Ob dies jedoch dann noch so einfach sein wird, bezweifeln viele Kritiker, die jetzt schon Bedenken äußern ob der Abstriche an Grund- und Freiheitsrechten, auf die sich Bürger im Zeichen der Corona-Bekämpfung einstellen müssen.
Nur Parlament soll Notstand erklären dürfen
De facto ist es derzeit für Privatpersonen ohne entsprechende Sondergenehmigung nicht möglich, das Land zu verlassen. Reisen sind untersagt oder eingeschränkt, Versammlungen verboten, Kontakte auf eine Person reduziert, die Freiheit der Berufsausübung ist eingeschränkt, auch Informations- und Pressefreiheit sind nicht mehr in vollem Umfang gewährleistet.
Nun sollen auch die Parlamente, Gremien und Ausschüsse, deren Aufgabe es wäre, das Gebaren der Regierung zu kontrollieren, in ihren Befugnissen eingeschränkt werden. Obwohl Bundestagspräsident Wolfgang Schäuble noch vor zwei Wochen versichert hatte, den Parlamentsbetrieb aufrechtzuerhalten, werden vier von fünf geplanten Sitzungstagen dieser Woche nicht stattfinden, am Mittwoch sollten lediglich die geplanten Notstandsmaßnahmen abgesegnet und ein Nachtragshaushalt in Höhe von 156 Milliarden Euro zur Bewältigung der Krise gebilligt werden.

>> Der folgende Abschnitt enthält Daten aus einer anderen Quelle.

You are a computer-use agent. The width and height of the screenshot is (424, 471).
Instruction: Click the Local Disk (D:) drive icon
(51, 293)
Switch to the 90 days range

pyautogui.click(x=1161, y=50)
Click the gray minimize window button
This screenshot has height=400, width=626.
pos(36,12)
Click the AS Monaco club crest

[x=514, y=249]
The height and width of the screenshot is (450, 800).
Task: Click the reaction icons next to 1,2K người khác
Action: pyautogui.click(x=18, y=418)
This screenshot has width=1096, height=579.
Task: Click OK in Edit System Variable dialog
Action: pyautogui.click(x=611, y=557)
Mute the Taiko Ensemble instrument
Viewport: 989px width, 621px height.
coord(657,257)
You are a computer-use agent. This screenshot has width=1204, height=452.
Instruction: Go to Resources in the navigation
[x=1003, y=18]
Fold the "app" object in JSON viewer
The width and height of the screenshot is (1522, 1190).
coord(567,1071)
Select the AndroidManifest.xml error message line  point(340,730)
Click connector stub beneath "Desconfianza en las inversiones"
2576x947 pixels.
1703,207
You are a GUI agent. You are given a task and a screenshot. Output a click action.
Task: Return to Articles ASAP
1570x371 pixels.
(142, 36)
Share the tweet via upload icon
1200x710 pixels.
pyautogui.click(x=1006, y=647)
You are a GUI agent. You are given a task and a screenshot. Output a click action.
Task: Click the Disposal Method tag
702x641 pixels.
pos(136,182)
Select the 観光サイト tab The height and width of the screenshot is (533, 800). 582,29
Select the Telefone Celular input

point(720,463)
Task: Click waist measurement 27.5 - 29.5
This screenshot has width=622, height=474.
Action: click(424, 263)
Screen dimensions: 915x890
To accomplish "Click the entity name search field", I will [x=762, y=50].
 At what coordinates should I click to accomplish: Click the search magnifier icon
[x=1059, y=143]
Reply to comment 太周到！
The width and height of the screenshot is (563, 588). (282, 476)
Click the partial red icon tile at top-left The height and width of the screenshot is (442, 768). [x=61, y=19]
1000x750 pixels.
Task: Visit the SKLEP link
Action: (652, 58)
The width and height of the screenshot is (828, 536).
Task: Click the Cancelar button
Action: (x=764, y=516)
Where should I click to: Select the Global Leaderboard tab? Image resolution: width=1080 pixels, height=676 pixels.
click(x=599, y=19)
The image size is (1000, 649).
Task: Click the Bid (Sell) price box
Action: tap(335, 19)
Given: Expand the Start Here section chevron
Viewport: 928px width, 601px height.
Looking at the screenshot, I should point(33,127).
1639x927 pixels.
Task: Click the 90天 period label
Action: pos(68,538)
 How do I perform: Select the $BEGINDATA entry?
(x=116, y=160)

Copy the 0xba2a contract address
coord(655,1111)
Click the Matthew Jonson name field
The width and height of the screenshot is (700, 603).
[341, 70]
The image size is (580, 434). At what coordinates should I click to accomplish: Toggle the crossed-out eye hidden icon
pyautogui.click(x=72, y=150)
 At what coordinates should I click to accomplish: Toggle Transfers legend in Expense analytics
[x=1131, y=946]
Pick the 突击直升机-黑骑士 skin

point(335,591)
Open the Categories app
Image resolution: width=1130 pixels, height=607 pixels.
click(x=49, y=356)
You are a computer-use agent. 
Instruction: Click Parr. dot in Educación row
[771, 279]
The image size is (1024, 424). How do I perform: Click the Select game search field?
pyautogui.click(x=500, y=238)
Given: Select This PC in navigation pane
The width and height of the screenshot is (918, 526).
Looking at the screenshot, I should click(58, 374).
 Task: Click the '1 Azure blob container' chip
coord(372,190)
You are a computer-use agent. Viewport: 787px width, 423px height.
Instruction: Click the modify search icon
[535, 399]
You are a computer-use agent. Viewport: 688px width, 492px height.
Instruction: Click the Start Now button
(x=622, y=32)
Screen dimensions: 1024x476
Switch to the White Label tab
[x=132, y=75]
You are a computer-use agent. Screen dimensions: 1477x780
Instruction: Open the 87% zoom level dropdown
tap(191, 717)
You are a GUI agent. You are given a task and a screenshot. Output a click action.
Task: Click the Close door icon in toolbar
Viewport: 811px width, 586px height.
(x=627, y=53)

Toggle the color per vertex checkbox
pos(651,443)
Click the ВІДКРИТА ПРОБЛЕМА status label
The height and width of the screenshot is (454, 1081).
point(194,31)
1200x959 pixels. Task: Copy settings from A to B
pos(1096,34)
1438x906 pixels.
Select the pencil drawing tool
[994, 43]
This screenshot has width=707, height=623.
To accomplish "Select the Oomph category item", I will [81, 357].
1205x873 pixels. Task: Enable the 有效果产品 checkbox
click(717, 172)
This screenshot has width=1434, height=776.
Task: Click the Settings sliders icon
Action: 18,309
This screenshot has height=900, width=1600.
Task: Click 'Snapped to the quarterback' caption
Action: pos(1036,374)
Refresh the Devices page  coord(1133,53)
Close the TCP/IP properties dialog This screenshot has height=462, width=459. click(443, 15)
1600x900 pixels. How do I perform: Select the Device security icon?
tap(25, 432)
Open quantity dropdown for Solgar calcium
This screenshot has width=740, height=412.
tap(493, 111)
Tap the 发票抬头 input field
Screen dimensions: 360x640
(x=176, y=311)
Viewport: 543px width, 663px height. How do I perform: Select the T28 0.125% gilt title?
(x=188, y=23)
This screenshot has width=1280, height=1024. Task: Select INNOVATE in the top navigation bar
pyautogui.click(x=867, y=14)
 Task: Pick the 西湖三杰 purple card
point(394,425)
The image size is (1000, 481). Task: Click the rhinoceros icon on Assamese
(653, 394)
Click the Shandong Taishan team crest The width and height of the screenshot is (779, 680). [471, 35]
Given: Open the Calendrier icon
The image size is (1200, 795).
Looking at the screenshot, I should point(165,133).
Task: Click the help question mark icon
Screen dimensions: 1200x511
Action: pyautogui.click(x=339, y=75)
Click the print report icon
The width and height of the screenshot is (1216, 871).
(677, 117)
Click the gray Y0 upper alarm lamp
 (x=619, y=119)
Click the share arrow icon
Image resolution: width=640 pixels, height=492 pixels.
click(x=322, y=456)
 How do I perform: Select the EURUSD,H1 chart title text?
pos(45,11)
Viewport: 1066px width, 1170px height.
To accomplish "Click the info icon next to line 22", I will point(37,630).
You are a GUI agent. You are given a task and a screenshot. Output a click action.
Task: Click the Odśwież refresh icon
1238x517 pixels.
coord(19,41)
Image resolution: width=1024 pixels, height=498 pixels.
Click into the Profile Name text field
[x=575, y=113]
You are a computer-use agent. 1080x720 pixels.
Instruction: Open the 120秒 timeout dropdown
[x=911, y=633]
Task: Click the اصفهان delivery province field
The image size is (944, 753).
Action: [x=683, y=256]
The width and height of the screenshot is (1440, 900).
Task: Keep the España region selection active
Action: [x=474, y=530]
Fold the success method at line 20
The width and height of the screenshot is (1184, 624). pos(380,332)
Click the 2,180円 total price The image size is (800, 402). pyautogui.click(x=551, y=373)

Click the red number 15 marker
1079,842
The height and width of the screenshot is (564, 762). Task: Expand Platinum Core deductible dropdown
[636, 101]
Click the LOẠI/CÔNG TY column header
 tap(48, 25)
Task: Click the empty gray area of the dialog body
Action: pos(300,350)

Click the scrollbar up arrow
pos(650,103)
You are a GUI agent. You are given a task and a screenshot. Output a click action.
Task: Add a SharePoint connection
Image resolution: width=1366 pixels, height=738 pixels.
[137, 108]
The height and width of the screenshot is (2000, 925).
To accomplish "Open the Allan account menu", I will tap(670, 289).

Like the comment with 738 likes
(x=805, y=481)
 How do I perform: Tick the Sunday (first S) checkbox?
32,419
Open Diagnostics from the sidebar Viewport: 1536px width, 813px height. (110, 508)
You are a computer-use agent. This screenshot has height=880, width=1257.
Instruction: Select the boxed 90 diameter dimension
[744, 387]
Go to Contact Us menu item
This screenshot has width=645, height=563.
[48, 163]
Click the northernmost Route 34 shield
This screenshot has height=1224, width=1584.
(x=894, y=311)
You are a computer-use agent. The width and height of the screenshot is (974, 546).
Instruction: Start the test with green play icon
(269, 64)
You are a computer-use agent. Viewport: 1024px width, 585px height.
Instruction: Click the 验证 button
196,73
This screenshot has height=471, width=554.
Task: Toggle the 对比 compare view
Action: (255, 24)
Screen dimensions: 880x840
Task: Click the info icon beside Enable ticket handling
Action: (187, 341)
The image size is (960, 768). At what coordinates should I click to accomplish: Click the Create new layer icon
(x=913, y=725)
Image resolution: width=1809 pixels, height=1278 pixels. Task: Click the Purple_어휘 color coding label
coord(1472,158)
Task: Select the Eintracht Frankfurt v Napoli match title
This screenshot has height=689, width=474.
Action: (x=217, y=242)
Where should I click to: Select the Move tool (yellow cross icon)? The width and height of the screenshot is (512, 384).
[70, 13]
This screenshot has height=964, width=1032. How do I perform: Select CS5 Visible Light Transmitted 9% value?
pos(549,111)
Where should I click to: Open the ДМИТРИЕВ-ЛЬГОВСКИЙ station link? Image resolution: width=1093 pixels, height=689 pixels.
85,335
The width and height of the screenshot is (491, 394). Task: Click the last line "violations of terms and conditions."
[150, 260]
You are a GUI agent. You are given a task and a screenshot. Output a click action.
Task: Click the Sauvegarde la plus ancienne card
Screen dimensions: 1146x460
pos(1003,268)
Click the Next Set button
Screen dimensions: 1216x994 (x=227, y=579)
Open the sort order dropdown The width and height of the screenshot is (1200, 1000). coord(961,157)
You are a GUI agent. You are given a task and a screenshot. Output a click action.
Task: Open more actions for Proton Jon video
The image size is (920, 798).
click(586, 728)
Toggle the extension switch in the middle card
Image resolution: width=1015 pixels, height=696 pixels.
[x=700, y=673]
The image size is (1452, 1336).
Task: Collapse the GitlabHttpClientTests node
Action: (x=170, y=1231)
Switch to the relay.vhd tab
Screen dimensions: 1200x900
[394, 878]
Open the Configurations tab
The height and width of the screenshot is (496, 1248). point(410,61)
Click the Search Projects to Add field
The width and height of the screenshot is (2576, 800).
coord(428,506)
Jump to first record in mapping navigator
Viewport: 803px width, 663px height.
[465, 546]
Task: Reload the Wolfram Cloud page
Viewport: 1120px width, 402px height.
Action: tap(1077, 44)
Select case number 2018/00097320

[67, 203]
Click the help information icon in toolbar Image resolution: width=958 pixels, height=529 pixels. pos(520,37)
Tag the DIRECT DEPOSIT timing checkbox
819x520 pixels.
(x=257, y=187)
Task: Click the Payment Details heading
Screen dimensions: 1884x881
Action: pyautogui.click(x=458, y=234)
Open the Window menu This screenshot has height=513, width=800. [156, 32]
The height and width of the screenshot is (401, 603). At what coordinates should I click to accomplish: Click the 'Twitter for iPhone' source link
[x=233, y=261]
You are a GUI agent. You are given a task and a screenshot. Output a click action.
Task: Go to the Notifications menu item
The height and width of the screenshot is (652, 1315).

Infolge erster kritischer Stimmen überarbeitete das Gesundheitsministerium den Entwurf und entschärfte ihn dahingehend, dass künftig allein der Bundestag einen Epidemie-Notstand ausrufen könne, der zudem maximal auf ein Jahr befristet werden könne. Ein einmal ausgerufener Notstand kann auch jederzeit vorzeitig für beendet erklärt werden.
Minister kündigt Bericht an
Das Gesundheitsministerium darf in dieser Zeit unter erleichterten Voraussetzungen Güter beschlagnahmen, in Produktionsprozesse eingreifen oder medizinisches Personal versetzen. Im Gegenzug stellte Minister Spahn laut Handelsblatt in Aussicht, Maßnahmen, die in der Zeit des Notstands getroffen würden, transparent aufzuarbeiten. „Direkt nach der Krise werden wir dem Bundestag einen umfassenden Bericht vorlegen, was gesetzlich und organisatorisch dauerhaft für künftige Krisen dieser Art geändert werden muss.“
Auch die geplante Sammlung von Mobiltelefondaten und Bewegungsprofilen, um Kontaktpersonen ausfindig zu machen, wird es vorerst nicht geben.
Verfassungsexperten sind sich dennoch nach wie vor nicht sicher, ob alle Vorhaben, die im Gesetz Ausdruck finden, auch einer Prüfung durch das Bundesverfassungsgericht standhalten würden. Der Bund soll, so die Vorstellung Spahns, mehr Befugnisse erhalten, um die medizinische Versorgung sicherzustellen. Auch der grenzüberschreitende Reiseverkehr sollte bundeseinheitlich gestaltet werden können.
„Erhebliche Eingriffe in Grundrechte“ im Entwurf
Bedenken erregt aber beispielsweise, dass ein Bundesministerium per Verordnung in Grundrechte eingreifen könnte. Der Bundesbeauftragte für Datenschutz, Ulrich Kelber, warnt immer noch, der Entwurf enthalte „erhebliche Eingriffe in Grundrechte der Bürgerinnen und Bürger“, deren Erforderlichkeit und Verhältnismäßigkeit „zweifelhaft“ sei.
Innenstaatssekretär Stephan Mayer gibt hingegen zu bedenken, dass Deutschland durch die Krise „in bisher nie gekannter Weise gefordert“ sei, auch „mit Blick auf die Aufrechterhaltung der öffentlichen Sicherheit und Ordnung“. Gegenüber dem Handelsblatt erklärte Mayer: „Kern unseres Bestrebens ist es, die Verlangsamung des Infektionsgeschehens zu erreichen, damit unser Gesundheitssystem diesen außerordentlichen Stresstest bestehen kann.“
Die aktuellen Beschränkungen mögen „gravierende Einschnitte in die persönlichen Freizügigkeits- und Versammlungsrechte“ darstellen, die Restriktionen seien jedoch „verhältnismäßig“ und „zeitlich limitiert“.